- [Task details] Transcribe the lines of the records starting with the one that has "This screenshot has width=800, height=600." in it and ending with the last, and transcribe nothing else.
________________
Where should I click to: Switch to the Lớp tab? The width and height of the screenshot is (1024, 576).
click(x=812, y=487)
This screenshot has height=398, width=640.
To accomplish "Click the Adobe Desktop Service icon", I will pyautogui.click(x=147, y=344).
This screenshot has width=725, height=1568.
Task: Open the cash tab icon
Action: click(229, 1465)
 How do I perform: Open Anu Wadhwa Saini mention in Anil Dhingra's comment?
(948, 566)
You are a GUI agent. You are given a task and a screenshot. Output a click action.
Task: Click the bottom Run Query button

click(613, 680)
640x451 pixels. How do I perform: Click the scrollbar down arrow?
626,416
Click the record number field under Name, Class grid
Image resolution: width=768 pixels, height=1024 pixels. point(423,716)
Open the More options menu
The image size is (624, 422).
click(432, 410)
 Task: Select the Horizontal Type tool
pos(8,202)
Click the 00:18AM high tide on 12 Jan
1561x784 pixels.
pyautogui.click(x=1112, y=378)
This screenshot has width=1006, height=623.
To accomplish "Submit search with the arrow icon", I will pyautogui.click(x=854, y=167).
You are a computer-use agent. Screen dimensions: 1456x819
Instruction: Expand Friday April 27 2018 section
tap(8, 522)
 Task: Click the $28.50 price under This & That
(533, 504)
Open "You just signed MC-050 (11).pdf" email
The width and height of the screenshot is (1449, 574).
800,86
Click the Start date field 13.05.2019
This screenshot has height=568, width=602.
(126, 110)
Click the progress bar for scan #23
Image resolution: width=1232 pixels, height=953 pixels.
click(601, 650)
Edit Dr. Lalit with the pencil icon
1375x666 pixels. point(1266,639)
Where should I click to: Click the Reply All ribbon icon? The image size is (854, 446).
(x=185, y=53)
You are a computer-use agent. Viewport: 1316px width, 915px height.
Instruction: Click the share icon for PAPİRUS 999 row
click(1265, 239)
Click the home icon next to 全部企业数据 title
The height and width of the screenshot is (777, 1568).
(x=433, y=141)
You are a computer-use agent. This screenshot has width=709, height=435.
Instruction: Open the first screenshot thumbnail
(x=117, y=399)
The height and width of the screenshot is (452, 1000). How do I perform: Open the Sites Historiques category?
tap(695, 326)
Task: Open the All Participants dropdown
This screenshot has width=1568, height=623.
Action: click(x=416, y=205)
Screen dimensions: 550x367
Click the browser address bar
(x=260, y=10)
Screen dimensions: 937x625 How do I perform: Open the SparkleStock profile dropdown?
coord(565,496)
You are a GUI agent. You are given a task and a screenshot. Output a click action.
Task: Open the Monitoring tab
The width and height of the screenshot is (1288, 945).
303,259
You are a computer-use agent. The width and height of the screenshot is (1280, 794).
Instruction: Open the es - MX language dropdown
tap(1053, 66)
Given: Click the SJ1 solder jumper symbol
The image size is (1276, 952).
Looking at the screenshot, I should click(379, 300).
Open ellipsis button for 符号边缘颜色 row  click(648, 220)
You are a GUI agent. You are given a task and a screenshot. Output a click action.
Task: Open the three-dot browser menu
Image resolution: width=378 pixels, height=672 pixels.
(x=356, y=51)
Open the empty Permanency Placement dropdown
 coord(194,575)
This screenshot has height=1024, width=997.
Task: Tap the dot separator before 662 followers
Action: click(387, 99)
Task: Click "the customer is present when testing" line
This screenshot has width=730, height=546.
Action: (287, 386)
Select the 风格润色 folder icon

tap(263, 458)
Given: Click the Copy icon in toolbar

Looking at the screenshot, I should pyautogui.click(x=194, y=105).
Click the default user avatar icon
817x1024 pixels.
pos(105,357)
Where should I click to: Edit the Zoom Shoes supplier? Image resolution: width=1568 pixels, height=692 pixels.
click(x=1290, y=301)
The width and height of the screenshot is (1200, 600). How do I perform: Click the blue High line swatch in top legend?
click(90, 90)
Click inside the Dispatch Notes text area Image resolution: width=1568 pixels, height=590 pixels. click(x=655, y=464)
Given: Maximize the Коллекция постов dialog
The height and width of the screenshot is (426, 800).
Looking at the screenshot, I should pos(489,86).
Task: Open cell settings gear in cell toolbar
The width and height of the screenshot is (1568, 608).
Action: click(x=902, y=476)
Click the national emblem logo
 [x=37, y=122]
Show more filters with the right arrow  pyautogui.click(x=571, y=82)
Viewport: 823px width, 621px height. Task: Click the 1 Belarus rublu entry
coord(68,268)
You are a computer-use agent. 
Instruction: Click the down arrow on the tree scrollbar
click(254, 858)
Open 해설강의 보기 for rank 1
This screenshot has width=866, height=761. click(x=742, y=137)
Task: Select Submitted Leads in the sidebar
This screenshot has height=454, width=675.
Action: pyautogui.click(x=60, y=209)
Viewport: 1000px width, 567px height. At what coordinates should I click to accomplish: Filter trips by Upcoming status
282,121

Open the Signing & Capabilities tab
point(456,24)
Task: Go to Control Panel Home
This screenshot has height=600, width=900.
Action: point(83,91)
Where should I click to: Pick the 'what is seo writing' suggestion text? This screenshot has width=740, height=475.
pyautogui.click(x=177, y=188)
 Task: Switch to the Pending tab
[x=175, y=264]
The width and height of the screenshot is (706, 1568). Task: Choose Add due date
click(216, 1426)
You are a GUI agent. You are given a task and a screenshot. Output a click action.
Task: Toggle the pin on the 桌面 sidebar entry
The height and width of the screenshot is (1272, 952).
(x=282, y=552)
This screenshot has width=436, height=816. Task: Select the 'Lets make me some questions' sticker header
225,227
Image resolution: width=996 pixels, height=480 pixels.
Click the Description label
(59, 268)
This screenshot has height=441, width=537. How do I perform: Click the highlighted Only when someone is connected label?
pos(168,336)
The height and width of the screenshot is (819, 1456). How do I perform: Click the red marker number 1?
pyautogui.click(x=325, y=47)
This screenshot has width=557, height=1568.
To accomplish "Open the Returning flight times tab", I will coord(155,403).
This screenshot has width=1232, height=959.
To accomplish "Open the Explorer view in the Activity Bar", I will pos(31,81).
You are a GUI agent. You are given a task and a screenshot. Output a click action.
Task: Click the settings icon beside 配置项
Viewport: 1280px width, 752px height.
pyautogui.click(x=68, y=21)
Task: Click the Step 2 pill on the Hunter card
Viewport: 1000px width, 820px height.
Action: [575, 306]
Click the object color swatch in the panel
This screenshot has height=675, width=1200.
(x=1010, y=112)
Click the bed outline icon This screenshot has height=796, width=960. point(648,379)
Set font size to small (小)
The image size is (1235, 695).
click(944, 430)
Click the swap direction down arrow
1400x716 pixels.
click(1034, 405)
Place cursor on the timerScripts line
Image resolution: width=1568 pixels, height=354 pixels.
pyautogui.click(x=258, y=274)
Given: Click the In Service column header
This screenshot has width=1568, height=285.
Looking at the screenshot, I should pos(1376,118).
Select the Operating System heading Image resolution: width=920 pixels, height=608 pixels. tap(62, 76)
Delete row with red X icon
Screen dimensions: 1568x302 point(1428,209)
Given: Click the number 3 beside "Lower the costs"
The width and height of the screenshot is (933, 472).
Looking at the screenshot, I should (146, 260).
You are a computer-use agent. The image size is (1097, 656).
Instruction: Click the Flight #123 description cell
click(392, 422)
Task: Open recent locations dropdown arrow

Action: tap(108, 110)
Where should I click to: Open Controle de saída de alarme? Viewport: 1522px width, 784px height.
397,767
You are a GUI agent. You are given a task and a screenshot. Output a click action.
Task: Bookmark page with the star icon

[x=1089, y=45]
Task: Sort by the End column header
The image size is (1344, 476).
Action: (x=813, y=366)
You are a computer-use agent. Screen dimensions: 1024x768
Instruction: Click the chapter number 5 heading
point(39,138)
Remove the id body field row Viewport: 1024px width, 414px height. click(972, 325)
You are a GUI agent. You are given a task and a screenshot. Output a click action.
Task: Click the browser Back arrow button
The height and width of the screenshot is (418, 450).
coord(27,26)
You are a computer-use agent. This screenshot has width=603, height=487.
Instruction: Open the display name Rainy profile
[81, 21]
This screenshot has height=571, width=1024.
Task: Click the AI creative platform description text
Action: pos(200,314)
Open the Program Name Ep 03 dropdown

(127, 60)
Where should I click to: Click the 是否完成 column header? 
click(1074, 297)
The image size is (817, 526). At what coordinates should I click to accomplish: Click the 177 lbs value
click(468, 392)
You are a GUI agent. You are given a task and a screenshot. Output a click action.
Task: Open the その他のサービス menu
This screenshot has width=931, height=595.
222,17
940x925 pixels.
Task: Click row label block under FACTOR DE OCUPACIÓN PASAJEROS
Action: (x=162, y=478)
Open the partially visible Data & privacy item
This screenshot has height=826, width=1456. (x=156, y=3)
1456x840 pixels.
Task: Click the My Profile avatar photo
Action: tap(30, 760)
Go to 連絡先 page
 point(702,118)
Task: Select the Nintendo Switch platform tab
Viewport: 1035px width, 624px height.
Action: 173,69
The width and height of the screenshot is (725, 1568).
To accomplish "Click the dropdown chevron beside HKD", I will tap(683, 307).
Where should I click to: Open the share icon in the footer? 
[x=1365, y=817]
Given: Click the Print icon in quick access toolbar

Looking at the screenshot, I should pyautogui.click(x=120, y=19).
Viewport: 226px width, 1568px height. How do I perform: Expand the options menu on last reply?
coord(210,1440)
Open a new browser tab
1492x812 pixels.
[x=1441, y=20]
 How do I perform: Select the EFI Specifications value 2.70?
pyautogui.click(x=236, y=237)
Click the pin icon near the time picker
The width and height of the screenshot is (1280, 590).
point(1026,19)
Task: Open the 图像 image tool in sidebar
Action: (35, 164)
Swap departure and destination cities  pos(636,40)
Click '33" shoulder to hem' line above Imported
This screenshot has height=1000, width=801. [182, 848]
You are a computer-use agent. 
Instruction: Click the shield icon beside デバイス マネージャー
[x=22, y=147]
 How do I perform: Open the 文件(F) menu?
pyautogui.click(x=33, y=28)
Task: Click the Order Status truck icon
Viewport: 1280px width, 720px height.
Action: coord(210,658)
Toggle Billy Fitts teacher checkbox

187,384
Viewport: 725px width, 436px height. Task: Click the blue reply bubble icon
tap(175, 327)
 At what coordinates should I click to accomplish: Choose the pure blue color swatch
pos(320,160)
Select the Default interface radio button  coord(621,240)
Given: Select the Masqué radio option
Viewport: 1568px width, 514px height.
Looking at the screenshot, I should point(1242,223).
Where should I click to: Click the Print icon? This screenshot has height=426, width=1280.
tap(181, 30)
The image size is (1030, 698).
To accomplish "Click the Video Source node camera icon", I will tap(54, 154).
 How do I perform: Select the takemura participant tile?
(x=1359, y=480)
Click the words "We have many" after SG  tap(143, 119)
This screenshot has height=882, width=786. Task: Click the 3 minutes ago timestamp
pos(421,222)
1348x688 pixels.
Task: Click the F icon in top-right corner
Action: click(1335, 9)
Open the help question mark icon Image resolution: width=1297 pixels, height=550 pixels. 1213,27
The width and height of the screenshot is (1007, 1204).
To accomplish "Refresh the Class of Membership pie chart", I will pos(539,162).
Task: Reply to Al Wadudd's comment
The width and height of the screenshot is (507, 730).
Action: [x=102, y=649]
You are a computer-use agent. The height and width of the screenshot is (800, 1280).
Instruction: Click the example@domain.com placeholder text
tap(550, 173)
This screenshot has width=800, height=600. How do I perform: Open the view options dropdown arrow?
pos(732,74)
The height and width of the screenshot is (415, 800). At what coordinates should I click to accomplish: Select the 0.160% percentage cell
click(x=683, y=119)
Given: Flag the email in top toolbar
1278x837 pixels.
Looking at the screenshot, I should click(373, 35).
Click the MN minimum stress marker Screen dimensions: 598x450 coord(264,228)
________________
- [Exercise output]
This screenshot has width=800, height=600. How do I perform: Open the view options dropdown arrow?
pos(732,74)
The height and width of the screenshot is (415, 800). At what coordinates should I click to accomplish: Select the 0.160% percentage cell
click(x=683, y=119)
Given: Flag the email in top toolbar
1278x837 pixels.
Looking at the screenshot, I should click(373, 35).
Click the MN minimum stress marker Screen dimensions: 598x450 coord(264,228)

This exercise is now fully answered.